Verify unit configuration

BASH

# Check a unit file for errors
systemd-analyze verify /etc/systemd/system/myapp.service

# Check the security exposure level of a service
systemd-analyze security nginx
systemd-analyze security mysql

ℹ️

systemd-analyze security

The security subcommand scores each service unit against systemd's sandboxing capabilities. A high exposure score means the service has broad access to the system. This is a useful hardening audit tool — look for services running as root with PrivateTmp=no or NoNewPrivileges=no.

09 Structured Approach

Basic Performance Triage

When something is slow or broken, guessing wastes time. A structured triage process gets you to the cause faster. Work through these layers in order — most problems reveal themselves within the first three steps.

Step 1 — Is the server actually under load?

BASH

# Load average and uptime
uptime
14:22:01 up 12 days, 3:41, 2 users, load average: 0.42, 0.58, 0.62

# Load averages above your CPU core count = queued processes
# Check core count:
nproc
4

# If load average >> nproc, you have sustained pressure
# Launch htop to find the culprit:
htop

Step 2 — Memory pressure

BASH

# Quick memory overview
free -h
              total   used   free   shared  buff/cache  available
Mem:           7.7G   5.1G   312M    182M        2.3G      2.1G
Swap:          2.0G   820M   1.2G

# If "available" is very low and swap is growing, you have memory pressure
# Check for OOM events:
sudo dmesg | grep -i "oom\|killed"
sudo journalctl -p err -b | grep -i "oom\|memory"

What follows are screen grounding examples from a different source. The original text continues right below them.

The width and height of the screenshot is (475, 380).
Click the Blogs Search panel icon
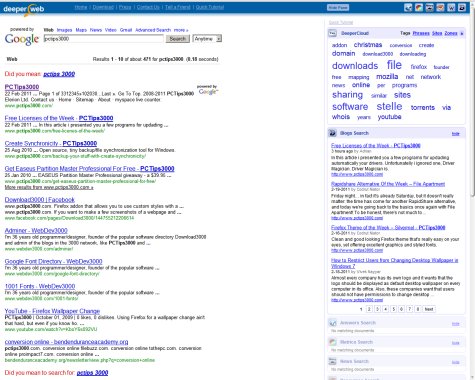pos(332,133)
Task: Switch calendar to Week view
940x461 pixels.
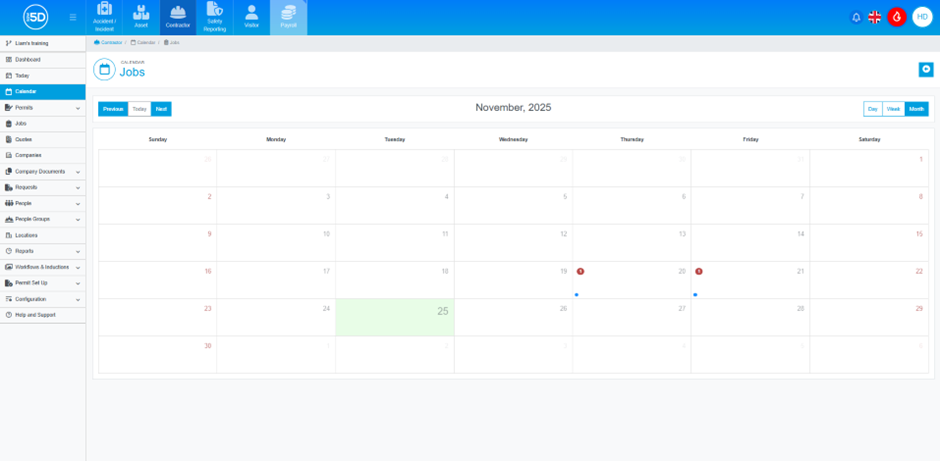Action: [x=893, y=109]
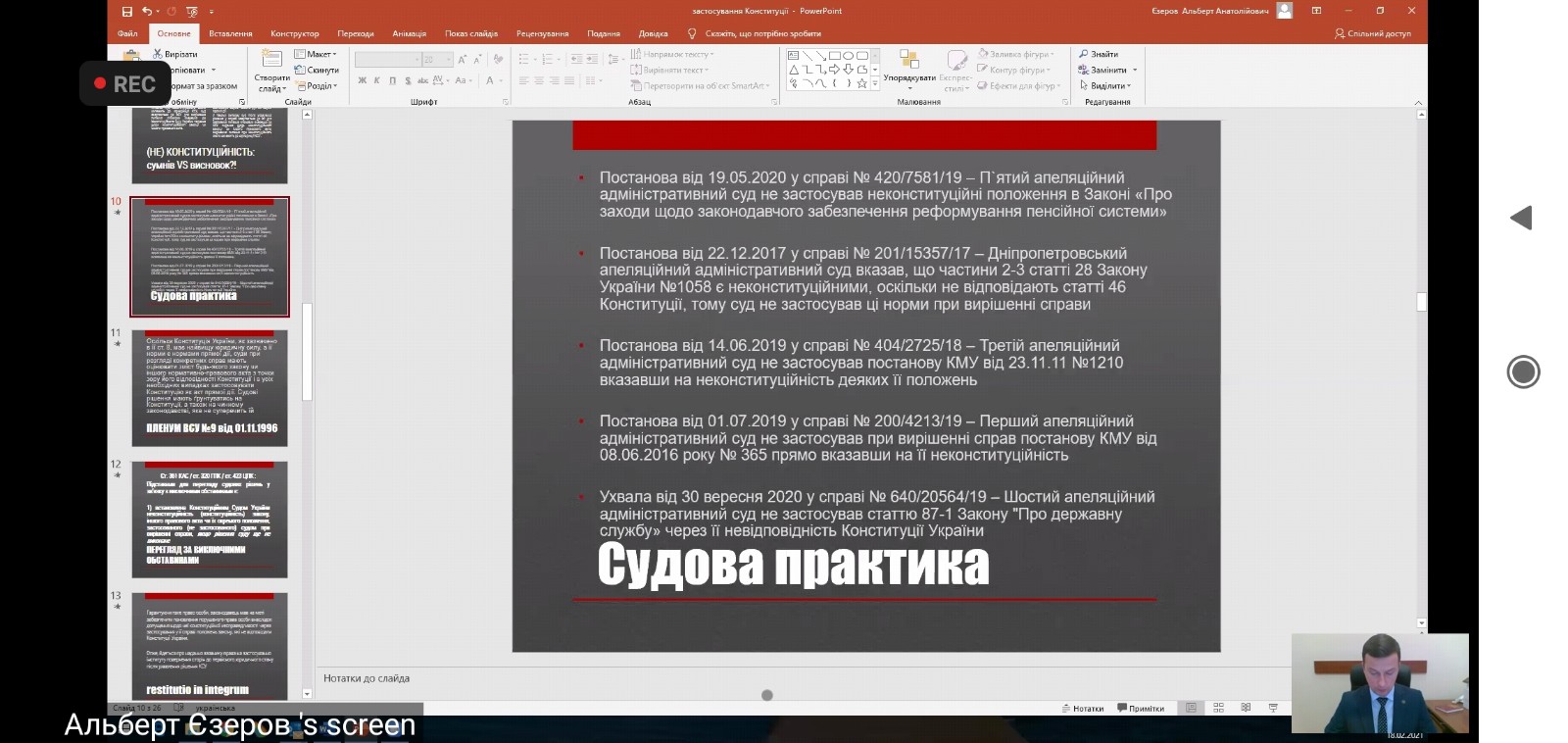Toggle Normal view button in the status bar
This screenshot has width=1568, height=743.
1191,708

Step 3 — Is it a disk I/O problem?

BASH

# Check disk usage — full disks cause silent failures
df -h

# Check inode usage (can fill even when disk space is available)
df -i

# Find what's consuming disk in /var/log
sudo du -sh /var/log/* | sort -h | tail -10

# Check active I/O
sudo iotop -o

Step 4 — Check service logs for errors

BASH

# All errors since last boot
journalctl -b -p err -r | head -40

# Check the specific service that seems broken
systemctl status nginx
journalctl -u nginx -n 50

# Check authentication failures (brute force / intrusion)
sudo grep "Failed password\|Invalid user" /var/log/auth.log | tail -20

Step 5 — Network saturation

BASH

# Live bandwidth by interface
nload eth0

# Check open connections
ss -s

# Show established connections count by remote IP (detect floods)
ss -nt | awk '{print $5}' | cut -d: -f1 | sort | uniq -c | sort -rn | head -10

# Check for unusually high connection counts to a port
ss -nt state established | wc -l

Quick reference: triage flow

BASH · Triage Checklist

# 1. Load average
uptime

# 2. CPU / process
htop

# 3. Memory
free -h

# 4. Disk space
df -h && df -i

# 5. Disk I/O
sudo iotop -o

# 6. Recent errors
journalctl -b -p err -r | head -30

# 7. Service status
systemctl status <servicename>

# 8. Kernel messages
sudo dmesg -T --level=err,crit | tail -20

# 9. Network
nload && ss -s

✅

Diagnose, don't guess

The difference between a junior admin and a senior one isn't knowing more commands — it's working through a structured process. Start wide (is the whole server struggling?), then narrow (which service, which resource, which log entry). Each step eliminates a category before you move to the next.